In: Statistics and Probability
On its municipal website, the city of Tulsa states that the rate it charges per 5 CCF of residential water is $21.62. How do the residential water rates of other U.S. public utilities compare to Tulsa's rate? The data shown below ($) contains the rate per 5 CCF of residential water for 42 randomly selected U.S. cities.
10.68 | 9.38 | 12 | 6.7 | 12.62 | 14.73 | 15.76 |
10.32 | 14.7 | 16.38 | 17.8 | 19.38 | 18.18 | 13.05 |
17 | 17.55 | 15.84 | 15 | 19.11 | 18.19 | 15.1 |
18.62 | 16.25 | 27.05 | 22.52 | 22.96 | 21.18 | 23.65 |
19.25 | 23.9 | 19.46 | 23.95 | 28 | 27.25 | 27.34 |
27.19 | 24.88 | 38.06 | 26.71 | 39.21 | 29.66 | 41.85 |
(a) Formulate hypotheses that can be used to determine whether the population mean rate per 5 CCF of residential water charged by U.S. public utilities differs from the $21.62 rate charged by Tulsa. (Enter != for ≠ as needed.)
H0:
Ha:
(b) What is the test statistic for your hypothesis test in part (a)? (Round your answer to three decimal places.)

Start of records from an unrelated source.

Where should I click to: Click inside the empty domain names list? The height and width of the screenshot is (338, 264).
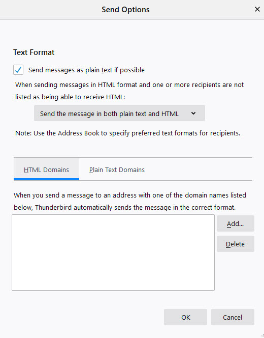tap(113, 252)
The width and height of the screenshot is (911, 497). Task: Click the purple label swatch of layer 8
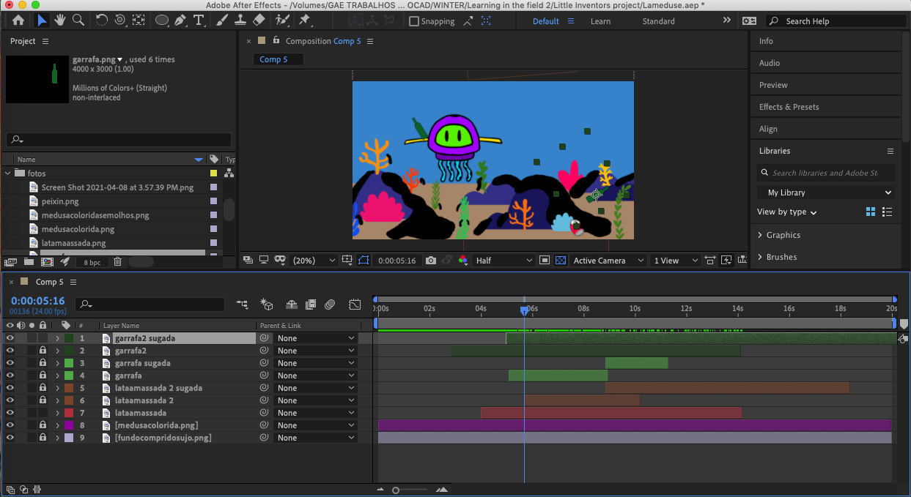point(69,425)
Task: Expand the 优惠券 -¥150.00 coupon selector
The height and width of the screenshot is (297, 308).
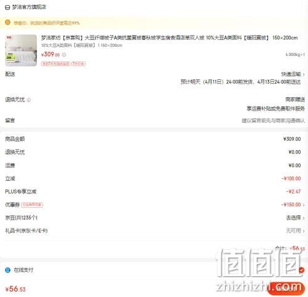Action: click(x=293, y=205)
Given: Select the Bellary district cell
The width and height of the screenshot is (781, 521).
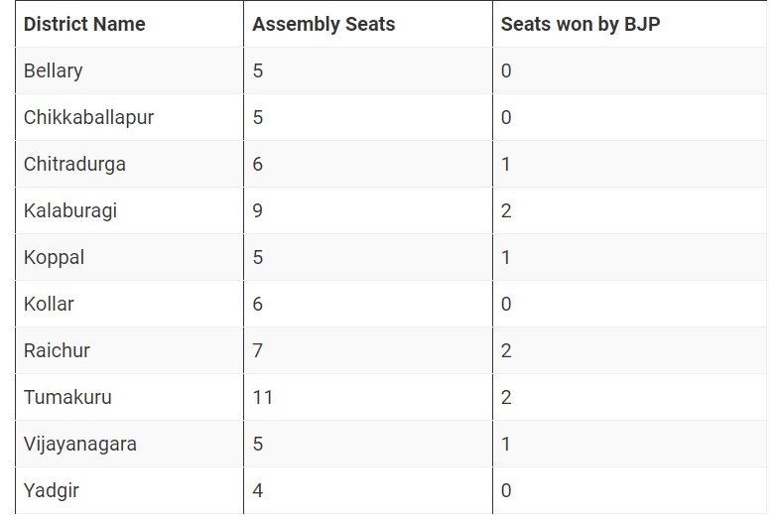Looking at the screenshot, I should [54, 71].
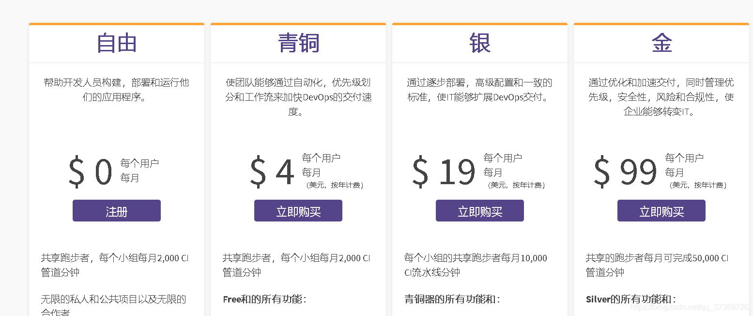Click the $0 price on the 自由 card
This screenshot has height=316, width=753.
pos(91,171)
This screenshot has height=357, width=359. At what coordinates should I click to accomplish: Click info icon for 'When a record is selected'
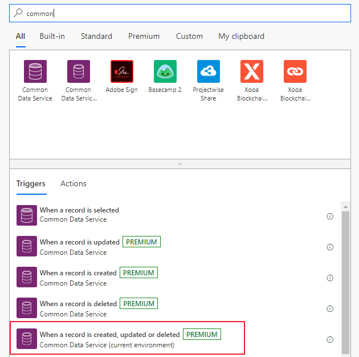coord(329,216)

What is the p-value for your hypothesis test in part (a)? (Round your answer to four decimal places.)
(c) At α = 0.05, can your null hypothesis be rejected? What is your conclusion?
Do not reject H0. The mean rate per 5 CCF of residential water throughout the United States does not differ significantly from the rate per 5 CCF of residential water in Tulsa.
Reject H0. The mean rate per 5 CCF of residential water throughout the United States differs significantly from the rate per 5 CCF of residential water in Tulsa.
Do not reject H0. The mean rate per 5 CCF of residential water throughout the United States differs significantly from the rate per 5 CCF of residential water in Tulsa.
Reject H0. The mean rate per 5 CCF of residential water throughout the United States does not differ significantly from the rate per 5 CCF of residential water in Tulsa.
(d) Repeat the preceding hypothesis test using the critical value approach.
State the null and alternative hypotheses.
H0:
Ha:
Find the value of the test statistic. (Round your answer to three decimal places.)
State the critical values for the rejection rule. Use α = 0.05. (Round your answers to three decimal places. If the test is one-tailed, enter NONE for the unused tail.)
test statistic≤
test statistic≥
State your conclusion.
Do not reject H0. The mean rate per 5 CCF of residential water throughout the United States does not differ significantly from the rate per 5 CCF of residential water in Tulsa.
Reject H0. The mean rate per 5 CCF of residential water throughout the United States differs significantly from the rate per 5 CCF of residential water in Tulsa.
Do not reject H0. The mean rate per 5 CCF of residential water throughout the United States differs significantly from the rate per 5 CCF of residential water in Tulsa.
Reject H0. The mean rate per 5 CCF of residential water throughout the United States does not differ significantly from the rate per 5 CCF of residential water in Tulsa.
a)
Below are the null and alternative Hypothesis,
Null Hypothesis, H0: μ = 21.62
Alternative Hypothesis, Ha: μ ! 21.62
b)
Test statistic,
t = (xbar - mu)/(s/sqrt(n))
t = (20.4383 - 21.62)/(7.7991/sqrt(42))
t = -0.982
P-value Approach
P-value = 0.3319
As P-value >= 0.05, fail to reject null hypothesis.
c)
Do not reject H0. The mean rate per 5 CCF of residential water throughout the United States does not differ significantly from the rate per 5 CCF of residential water in Tulsa.
d)
Below are the null and alternative Hypothesis,
Null Hypothesis, H0: μ = 21.62
Alternative Hypothesis, Ha: μ ! 21.62
Test statistic,
t = (xbar - mu)/(s/sqrt(n))
t = (20.4383 - 21.62)/(7.7991/sqrt(42))
t = -0.982
test statistic≤ -2.020
test statistic≥ 2.020
Do not reject H0. The mean rate per 5 CCF of residential water throughout the United States does not differ significantly from the rate per 5 CCF of residential water in Tulsa.